[Screenshot and document pointing data]
--*--

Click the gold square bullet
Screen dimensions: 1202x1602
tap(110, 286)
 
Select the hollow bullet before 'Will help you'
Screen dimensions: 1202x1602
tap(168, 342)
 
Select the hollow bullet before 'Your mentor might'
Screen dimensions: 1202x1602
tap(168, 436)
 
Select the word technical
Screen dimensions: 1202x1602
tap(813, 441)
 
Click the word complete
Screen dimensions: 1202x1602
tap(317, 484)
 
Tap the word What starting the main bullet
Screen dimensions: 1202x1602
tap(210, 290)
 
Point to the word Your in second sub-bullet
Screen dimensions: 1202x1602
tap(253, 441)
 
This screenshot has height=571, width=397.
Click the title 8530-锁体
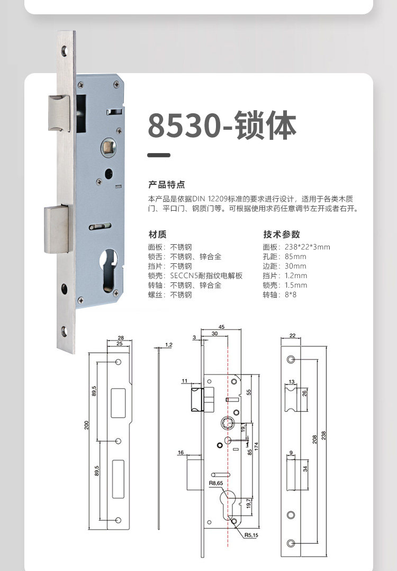[222, 126]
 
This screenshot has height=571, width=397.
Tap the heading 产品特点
[167, 185]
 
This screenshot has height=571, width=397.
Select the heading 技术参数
[282, 234]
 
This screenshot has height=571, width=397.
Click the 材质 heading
[157, 234]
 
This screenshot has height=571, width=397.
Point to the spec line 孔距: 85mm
[285, 256]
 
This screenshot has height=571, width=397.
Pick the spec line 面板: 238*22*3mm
[296, 247]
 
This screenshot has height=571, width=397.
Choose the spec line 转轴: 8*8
[279, 295]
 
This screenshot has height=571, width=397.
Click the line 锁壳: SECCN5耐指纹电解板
[195, 275]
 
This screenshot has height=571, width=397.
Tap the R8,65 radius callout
[216, 483]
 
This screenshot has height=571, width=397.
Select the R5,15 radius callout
[251, 535]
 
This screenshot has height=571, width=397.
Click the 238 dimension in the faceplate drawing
[323, 436]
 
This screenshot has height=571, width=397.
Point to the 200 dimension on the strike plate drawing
[87, 425]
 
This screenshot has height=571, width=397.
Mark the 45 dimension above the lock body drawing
[221, 327]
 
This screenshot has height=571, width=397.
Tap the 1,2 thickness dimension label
[168, 344]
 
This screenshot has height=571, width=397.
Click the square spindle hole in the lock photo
[107, 147]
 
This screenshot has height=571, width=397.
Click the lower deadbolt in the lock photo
[57, 229]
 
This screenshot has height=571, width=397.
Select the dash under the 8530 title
[159, 155]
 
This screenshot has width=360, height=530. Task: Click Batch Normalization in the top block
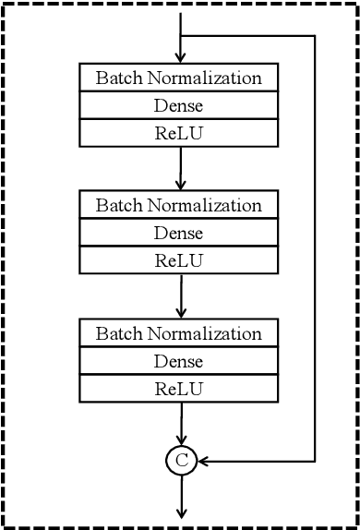point(179,78)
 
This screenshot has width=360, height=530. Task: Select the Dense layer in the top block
point(179,105)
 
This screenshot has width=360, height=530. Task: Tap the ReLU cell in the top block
point(179,132)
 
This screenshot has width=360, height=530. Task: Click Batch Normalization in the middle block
point(179,205)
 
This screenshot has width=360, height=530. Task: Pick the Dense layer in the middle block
point(179,233)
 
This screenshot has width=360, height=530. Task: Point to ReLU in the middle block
point(179,259)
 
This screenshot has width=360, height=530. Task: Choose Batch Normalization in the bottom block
point(179,333)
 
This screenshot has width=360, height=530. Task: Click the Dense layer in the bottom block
point(179,361)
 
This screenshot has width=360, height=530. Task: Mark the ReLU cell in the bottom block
point(179,388)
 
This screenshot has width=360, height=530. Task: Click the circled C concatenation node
point(180,459)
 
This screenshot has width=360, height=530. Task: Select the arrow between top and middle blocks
point(180,167)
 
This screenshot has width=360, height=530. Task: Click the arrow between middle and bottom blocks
point(180,295)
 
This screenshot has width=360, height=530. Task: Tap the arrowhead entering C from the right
point(201,459)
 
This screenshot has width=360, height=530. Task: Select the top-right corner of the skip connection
point(317,37)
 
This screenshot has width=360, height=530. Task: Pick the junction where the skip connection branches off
point(180,37)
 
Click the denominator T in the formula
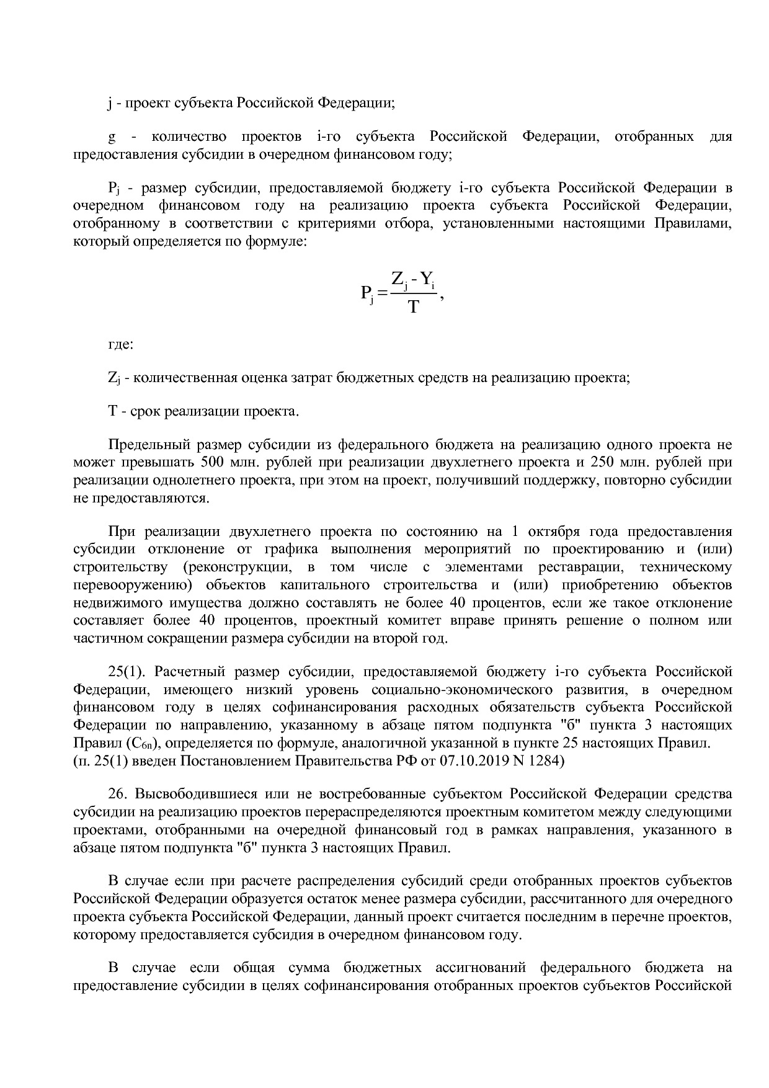414,307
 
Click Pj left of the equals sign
367,293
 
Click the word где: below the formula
120,344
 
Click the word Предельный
148,445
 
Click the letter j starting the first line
110,103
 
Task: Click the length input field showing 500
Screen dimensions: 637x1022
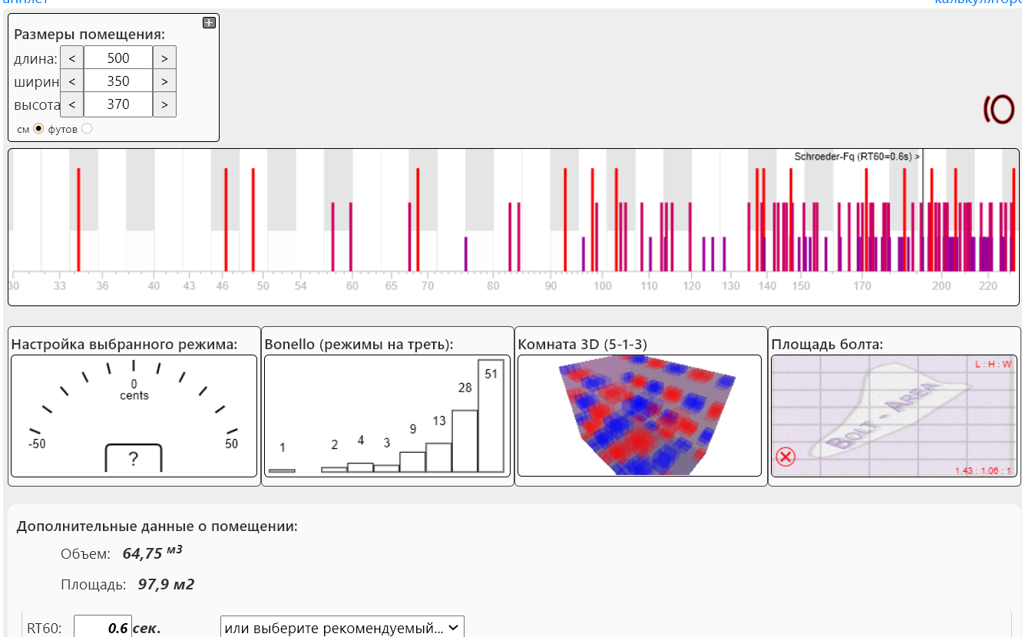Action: pyautogui.click(x=118, y=58)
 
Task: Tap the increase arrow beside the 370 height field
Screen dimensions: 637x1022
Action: pyautogui.click(x=164, y=104)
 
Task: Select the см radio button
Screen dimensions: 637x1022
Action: pyautogui.click(x=38, y=129)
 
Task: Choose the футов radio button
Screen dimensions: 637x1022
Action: pyautogui.click(x=87, y=129)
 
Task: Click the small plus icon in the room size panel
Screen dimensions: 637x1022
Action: pyautogui.click(x=209, y=23)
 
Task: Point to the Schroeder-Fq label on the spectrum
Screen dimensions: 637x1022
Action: pyautogui.click(x=856, y=156)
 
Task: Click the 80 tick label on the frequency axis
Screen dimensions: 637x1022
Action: pyautogui.click(x=493, y=286)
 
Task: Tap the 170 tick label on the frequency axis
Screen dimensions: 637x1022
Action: pyautogui.click(x=862, y=286)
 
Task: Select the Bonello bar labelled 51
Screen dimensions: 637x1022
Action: pyautogui.click(x=491, y=415)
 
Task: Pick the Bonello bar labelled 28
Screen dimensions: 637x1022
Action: pyautogui.click(x=465, y=441)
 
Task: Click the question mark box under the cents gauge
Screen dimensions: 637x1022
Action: pyautogui.click(x=134, y=459)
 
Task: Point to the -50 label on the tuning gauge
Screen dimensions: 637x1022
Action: pyautogui.click(x=36, y=444)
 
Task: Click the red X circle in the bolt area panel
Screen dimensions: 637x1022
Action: pyautogui.click(x=786, y=457)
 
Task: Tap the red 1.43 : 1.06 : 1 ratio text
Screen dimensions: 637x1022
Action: pyautogui.click(x=983, y=470)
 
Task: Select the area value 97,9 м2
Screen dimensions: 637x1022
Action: pyautogui.click(x=166, y=585)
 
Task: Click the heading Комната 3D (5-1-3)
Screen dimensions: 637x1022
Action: pyautogui.click(x=583, y=345)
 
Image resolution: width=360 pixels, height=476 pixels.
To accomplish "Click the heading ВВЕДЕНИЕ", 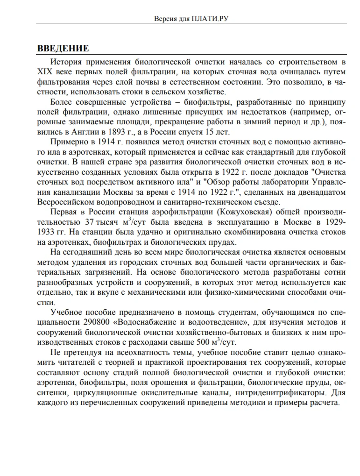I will (63, 49).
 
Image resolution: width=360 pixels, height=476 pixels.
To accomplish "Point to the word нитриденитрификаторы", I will (282, 393).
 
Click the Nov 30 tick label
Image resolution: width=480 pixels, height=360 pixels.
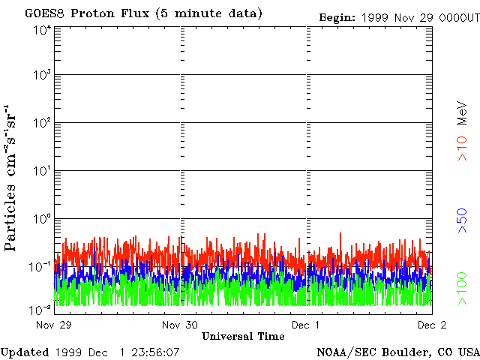pyautogui.click(x=179, y=325)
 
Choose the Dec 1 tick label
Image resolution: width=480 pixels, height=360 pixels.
pyautogui.click(x=306, y=325)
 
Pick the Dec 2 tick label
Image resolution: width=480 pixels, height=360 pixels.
pyautogui.click(x=432, y=325)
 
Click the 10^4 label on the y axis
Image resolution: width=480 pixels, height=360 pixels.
pyautogui.click(x=41, y=29)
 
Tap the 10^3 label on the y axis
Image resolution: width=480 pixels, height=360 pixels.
pyautogui.click(x=41, y=76)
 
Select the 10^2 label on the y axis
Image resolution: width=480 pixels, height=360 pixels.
pyautogui.click(x=41, y=123)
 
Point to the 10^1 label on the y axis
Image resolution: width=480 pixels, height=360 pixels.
pyautogui.click(x=41, y=171)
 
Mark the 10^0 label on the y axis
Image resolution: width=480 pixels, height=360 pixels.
pyautogui.click(x=41, y=218)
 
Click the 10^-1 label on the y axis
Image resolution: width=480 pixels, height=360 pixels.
pyautogui.click(x=40, y=266)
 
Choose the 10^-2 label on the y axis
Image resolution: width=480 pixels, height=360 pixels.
pyautogui.click(x=40, y=309)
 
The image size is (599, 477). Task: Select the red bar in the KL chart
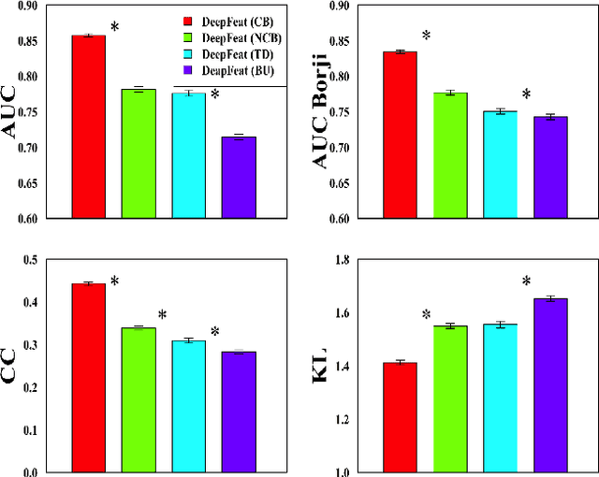click(x=400, y=417)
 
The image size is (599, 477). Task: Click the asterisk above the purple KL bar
click(x=526, y=282)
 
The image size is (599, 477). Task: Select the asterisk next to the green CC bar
click(x=161, y=315)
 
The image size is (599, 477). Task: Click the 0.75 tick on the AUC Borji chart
click(x=360, y=112)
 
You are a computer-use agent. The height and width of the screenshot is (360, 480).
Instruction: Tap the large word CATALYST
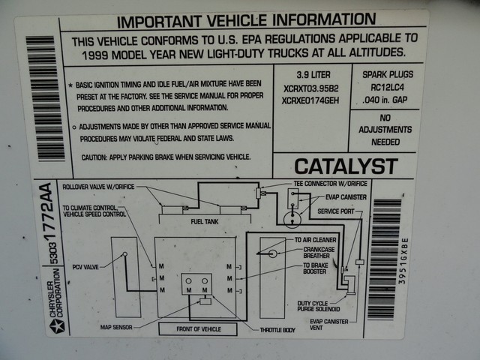345,166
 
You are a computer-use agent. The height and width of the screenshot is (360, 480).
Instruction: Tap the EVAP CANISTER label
346,198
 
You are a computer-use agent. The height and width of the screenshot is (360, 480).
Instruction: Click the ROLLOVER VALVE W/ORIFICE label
98,187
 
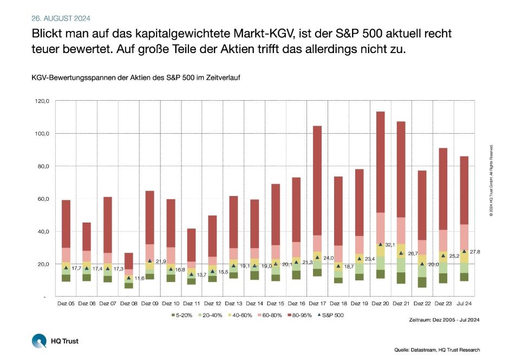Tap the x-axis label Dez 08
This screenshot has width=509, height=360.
[x=128, y=304]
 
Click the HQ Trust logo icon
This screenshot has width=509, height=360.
[x=39, y=341]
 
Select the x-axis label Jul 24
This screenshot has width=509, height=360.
[x=464, y=304]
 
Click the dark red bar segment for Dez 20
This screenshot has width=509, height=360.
[x=380, y=162]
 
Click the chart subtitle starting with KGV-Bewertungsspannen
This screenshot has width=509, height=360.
[x=135, y=77]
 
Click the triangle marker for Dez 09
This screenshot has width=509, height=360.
[x=149, y=261]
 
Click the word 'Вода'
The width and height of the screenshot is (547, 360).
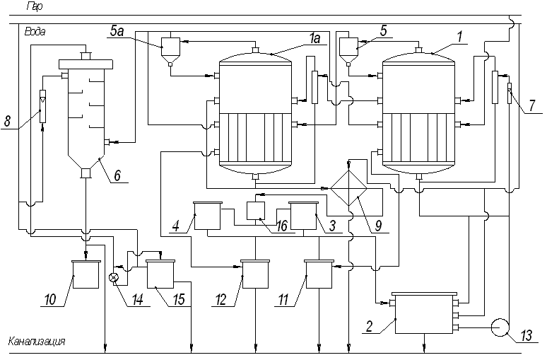tap(35, 32)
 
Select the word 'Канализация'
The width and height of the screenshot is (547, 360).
tap(37, 342)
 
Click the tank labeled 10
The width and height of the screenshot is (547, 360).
tap(86, 274)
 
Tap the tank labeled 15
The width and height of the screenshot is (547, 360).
tap(160, 274)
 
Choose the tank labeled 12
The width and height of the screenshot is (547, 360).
tap(255, 274)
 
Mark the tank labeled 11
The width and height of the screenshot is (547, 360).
tap(319, 274)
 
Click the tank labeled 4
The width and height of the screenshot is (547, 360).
tap(208, 216)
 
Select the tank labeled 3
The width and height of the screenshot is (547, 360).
tap(303, 216)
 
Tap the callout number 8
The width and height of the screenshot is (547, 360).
tap(7, 122)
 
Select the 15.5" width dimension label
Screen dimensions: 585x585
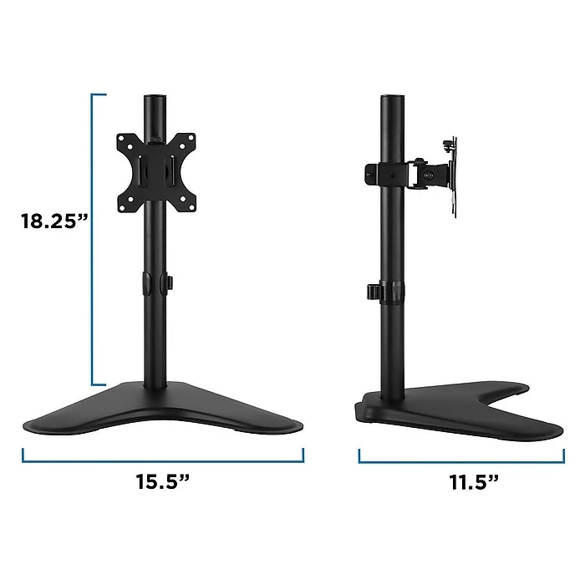tap(162, 482)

--*--

Copy out the lines from the very first one through the line containing "tap(317, 484)", with both ends included.

Click the gold square bullet
Screen dimensions: 1202x1602
tap(110, 286)
 
Select the hollow bullet before 'Will help you'
Screen dimensions: 1202x1602
tap(168, 342)
 
Select the hollow bullet before 'Your mentor might'
Screen dimensions: 1202x1602
tap(168, 436)
 
Select the word technical
Screen dimensions: 1202x1602
tap(813, 441)
 
Click the word complete
Screen dimensions: 1202x1602
tap(317, 484)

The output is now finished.